*Epilogo*
–
It's a revolution, I suppose
Bertholt tiene stretto tra le dita della mano il battente consumato, anche quando sale gli ultimi scalini che lo fanno emergere dai sotterranei. Vibra di terrore, in tutto il proprio corpo, e non per il ricordo dell'ultimo colpo dato al tamburo, ma per le scosse che le grida di animali e finti umani hanno provocato sulla sua intera figura – la membrana che oscilla a creare la melodia di terrore è stata rappresentata dalla sua persona irrigidita.
I suoi occhi si abituano lentamente alla luce del giorno, così come la sua gola all'aria che non sa di marcio e di putrido, e quando finalmente riesce a vedersi le mani, si ritrova sporco di nero in ogni lembo di pelle ancora intatto e con la carne scavata in più punti da parassiti di cui non sa neppure il nome. Sputa l'aria rancida che ha nei polmoni, come vomito troppo acido, e per un attimo il battente pare separarsi dal suo corpo. Lo afferra saldamente prima che cada e lo lasci definitivamente.
La superficie è una sorpresa, ma immagina sia colpa degli ultimi avvenimenti accaduti. C'è caos e disordine, come il luogo che ha appena abbandonato. Eppure, la morte trova una diversa forma, per esprimersi: ci sono pezzi ancora sanguinanti di essere umani, cadaveri smembrati e rantolanti che muovono gli arti in cerca di aiuto, pezzi di indumenti strappati e buttati a caso tra gli steli secchi della paglia odorosa.
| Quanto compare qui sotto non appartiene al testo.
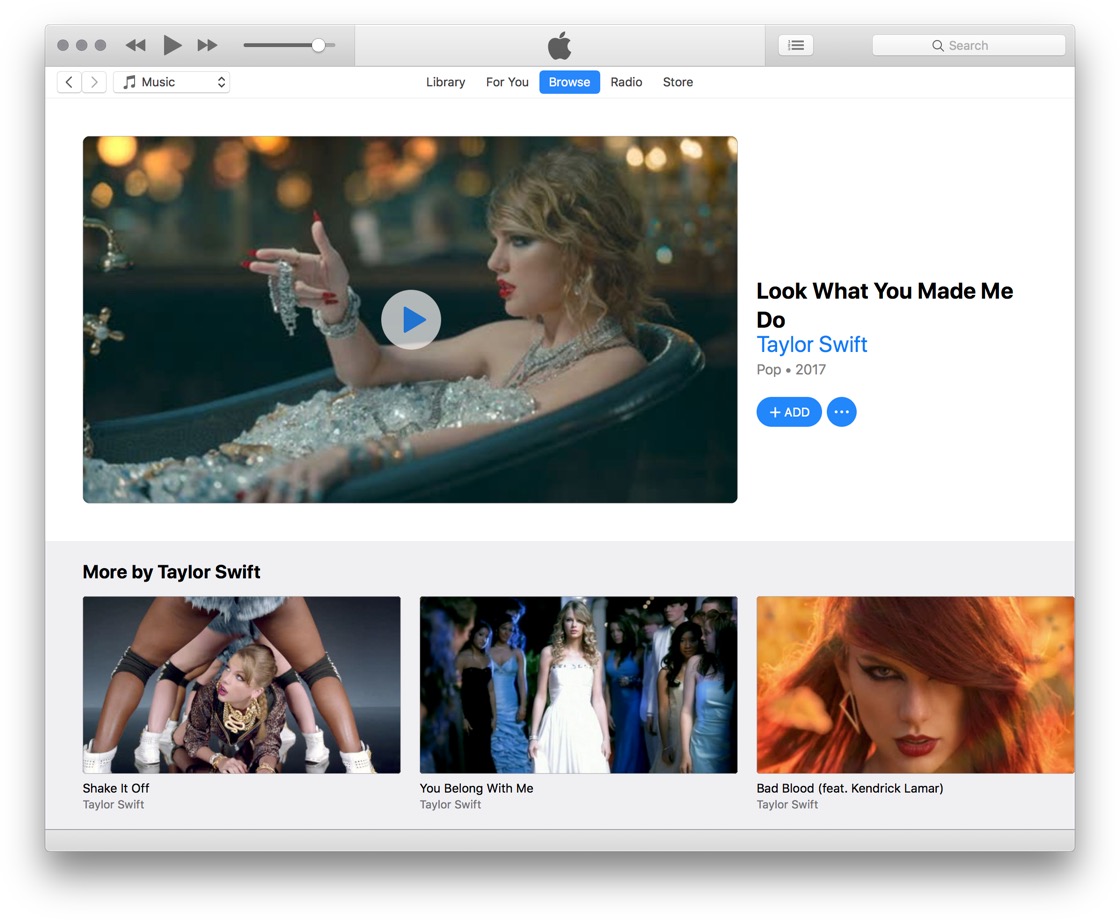Open the Store tab

[x=677, y=82]

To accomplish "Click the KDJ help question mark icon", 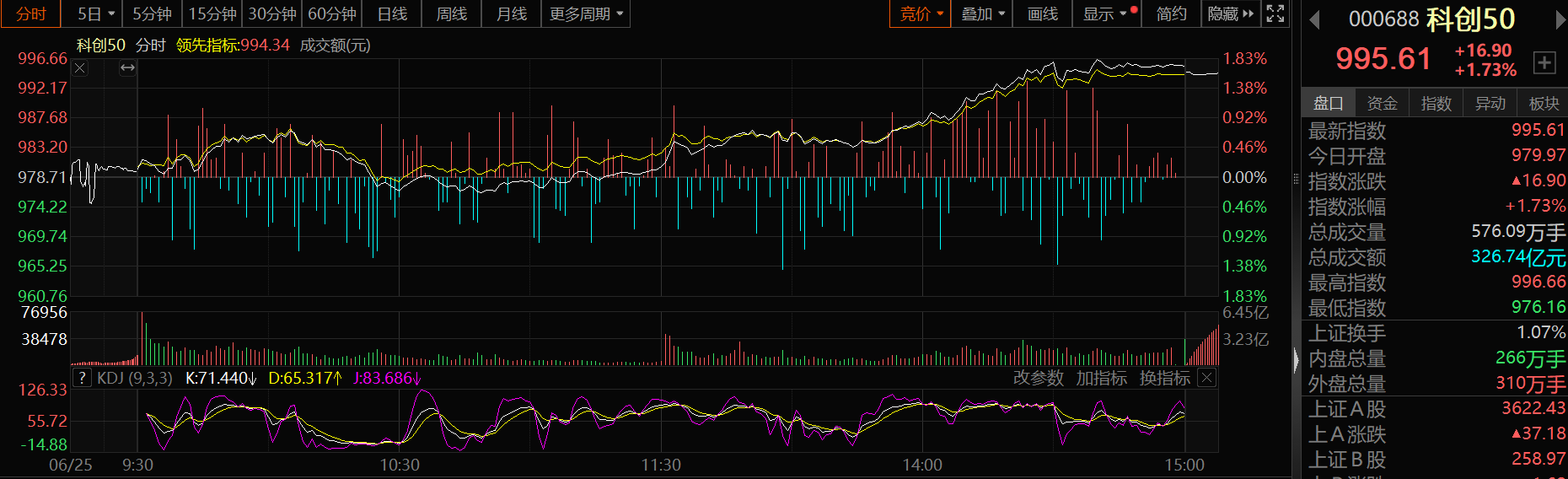I will [x=82, y=378].
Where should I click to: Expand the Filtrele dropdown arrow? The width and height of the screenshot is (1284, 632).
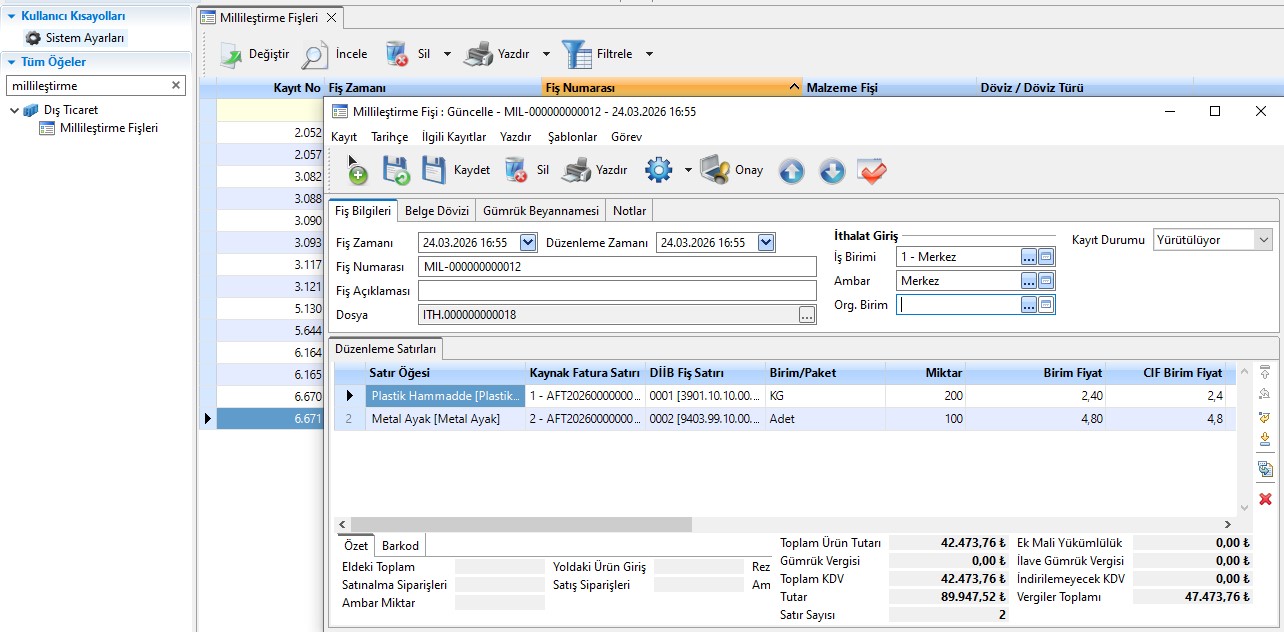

C'è anche un palco, ai bordi di quello che doveva essere un ring, e qualche animale libero che scalcia in mezzo agli oggetti messi alla rinfusa.
Un ex campione esce, all'improvviso, da dietro la carcassa di una mucca, e con la bocca grondante di sangue avanza verso di lui e ringhia la propria paura. Bertholt rimane tranquillo, riconoscendo in quegli occhi un viso familiare – Annie ritrova la coscienza in sé, lo riconosce e passa oltre, avvicinandosi piuttosto vogliosa al cadavere del padrone.
Non è rimasto nessuno, in quel posto, ed è l'affievolirsi sempre più preciso di un ritmo cardiaco che il ragazzo moro tanto teme.
Va avanti, inciampando in qualcosa che non guarda neppure, e quando ritira la mano da terra si ritrova a stringere uno scarpone con il piede ancora dentro; lo butta via urlando orripilato, e al suo grido qualcuno risponde.
Si ritrova davanti, mezzo nascosto dalla paglia e sotto il corpo di uno degli ex campioni, un ragazzo biondo di corporatura massiccia, che è ancora in grado di respirare e tossisce sangue. Trova la sua pelle eccessivamente chiara, e chiazze di rosso ovunque attorno a lui. Lo guarda girare il viso con fatica, nella sua direzione, e aprire il solo occhio ancora capace di vedere.
Il suo cuore si ferma.
-Tu sei... l'attuale campione?
Lo vede percepire le proprie parole, probabilmente capirle anche, e scegliere nella propria testa anche una risposta quanto più sintetica possibile per non sprecare altre energie: fa un solo cenno del capo, di assenso.
Il cuore di Bertholt si ferma di nuovo.
Si avvicina veloce, sempre tenendo il battente con una mano – usa l'altra per spostare il cadavere sopra il ragazzo e pure tutto ciò che ancora lo ricopre. Ha ferite, troppe, e sanguinanti da troppo tempo.
Lo guarda ancora in viso, e si rende conto che l'altro è abbastanza consapevole della propria condizione, senza eccessiva rassegnazione nello sguardo. Non prova neanche a parlargli, e questo è di molto sconforto per il ragazzo.
Gli mostra il battente e allora il ragazzo biondo pare illuminarsi per un istante, giusto per raccogliere le forze per dire qualcosa. Il suo nome.
-R...ein-er.
Bertholt lascia il battente per terra, sorreggendo il capo del campione sulle proprie cosce.
I loro cuori battono allo stesso ritmo pacato, trovando una sincronia perfetta senza il minimo sforzo. Il ragazzo moro lo tocca appena sulla guancia liscia, con i polpastrelli, cercando di non toccare niente che gli possa fare del male; Reiner apprezza e chiude gli occhi, rilassandosi per davvero.
Tutto, tutto quello ha senso in quell'attimo: la sicurezza di aver avuto qualcuno accanto a sé, che fosse una ragione di vita e una presenza costante, diventa realtà per entrambi. E, in ultimo, la voce di lui, altissima quanto vera.
-Io mi chiamo Bertholt, Reiner. E sono qui per portarti a nuova vita.